The four boys can be placed in 4! ways.
The four girls can be placed in 4! ways.

Therefore, there are: .$\displaystyle 2 \times 4! \times 4! \;=\;\boxed{1152}$ ways.

b) 2 particular girls wish to stand together.
Suppose the two girls are $\displaystyle X$ and $\displaystyle Y.$

Duct-tape them together.
Note that there are 2 possible orders: .$\displaystyle XY\,\text{ or }\,YX.$

Now we have seven "people" to arrange: .$\displaystyle \boxed{XY}\,,G,G,B,B,B,B$
. . and they can be arranged in $\displaystyle {\color{blue}7!}$ ways.

Therefore, there are: .$\displaystyle 2 \times 71\;=\;\boxed{10,080}$ ways.

c) All the boys stand together.
Duct-tape the four boys together.
. . Note that there are 4! possible orders.

Now we have five "people" to arrange.
. . There are $\displaystyle 5!$ ways.

Therefore, there are: .$\displaystyle 4! \times 5! \:=\:\boxed{2880}$ ways.

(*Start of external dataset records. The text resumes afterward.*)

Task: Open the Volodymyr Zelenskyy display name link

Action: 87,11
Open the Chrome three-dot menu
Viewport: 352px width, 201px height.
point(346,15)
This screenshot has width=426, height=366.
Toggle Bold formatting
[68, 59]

d) Find the probability that 3 particular people will be together
if the queue forms randomly.
First of all, there are 8! possible arrangements.

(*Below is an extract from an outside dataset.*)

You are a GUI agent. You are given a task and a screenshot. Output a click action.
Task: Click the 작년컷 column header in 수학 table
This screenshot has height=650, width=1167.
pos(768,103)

Suppose the three people are $\displaystyle X, Y\text{ and }Z.$
Duct-tape them together: .$\displaystyle \boxed{XYZ}$
. . Note that there are 3! orderings.

Now we have six "people" to arrange,
. . and there are 6! ways.

Hence, there are: .$\displaystyle {\color{red}3!\times6!}$ ways for $\displaystyle X,Y,Z$ to be together.

Therefore, the probability is: .$\displaystyle \frac{3!\cdot6!}{8!} \;=\;\boxed{\frac{3}{28}}$

3. Thanks very much. Now I have another problem;

A school committee is to be made up of 5 teachers, 4 students and 3 parents.

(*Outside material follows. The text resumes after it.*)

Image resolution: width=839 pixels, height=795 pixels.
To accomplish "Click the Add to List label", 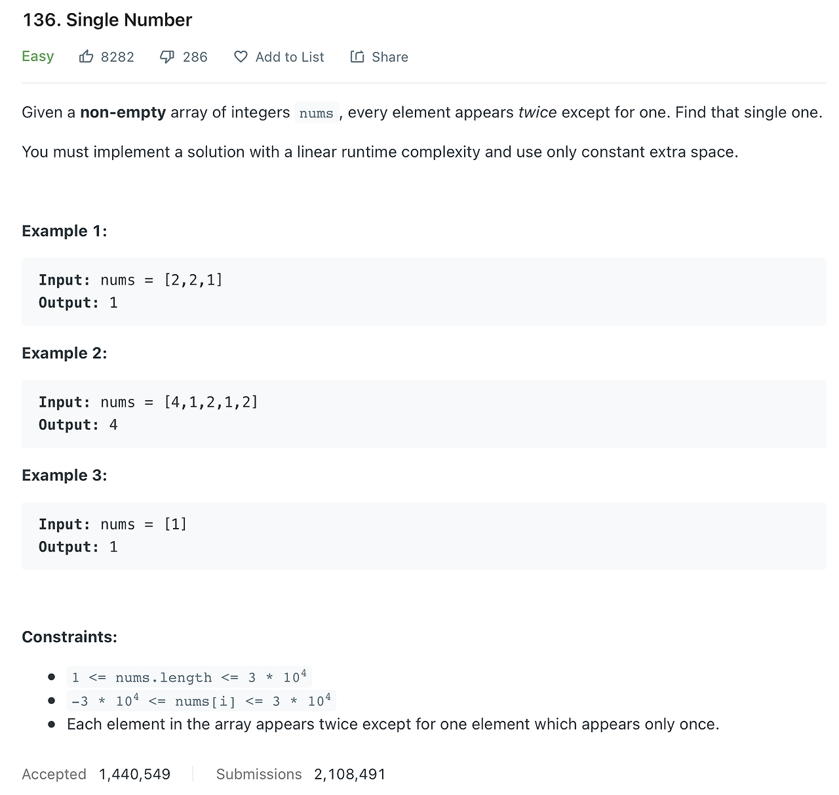I will point(290,57).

a) If 12 teachers, 25 students and 7 parents apply to be on the committee, which is chosen at random, how many possible committees could be formed?

This part I've figured out. The answer is $\displaystyle 350 658 000$.

b) If Jan and her mother both apply, find the probability that both will be chosen for the committee.

This part I'm not sure how to do. The answer is apparently $\displaystyle \frac{3036}{44275}$.

4. I figured out the last question. As it turns out, $\displaystyle \frac{3036}{44275}$ simplifies to $\displaystyle \frac{12}{175}$, which was the answer I was getting.

Now I have a new problem;

A sample of 3 coins is taken at random from a bag containing 8 ten cent coins and 8 twenty cent coins. Find the probability that a particular ten cent coin will be chosen, if 1 twenty cent and 2 ten cent coins are chosen.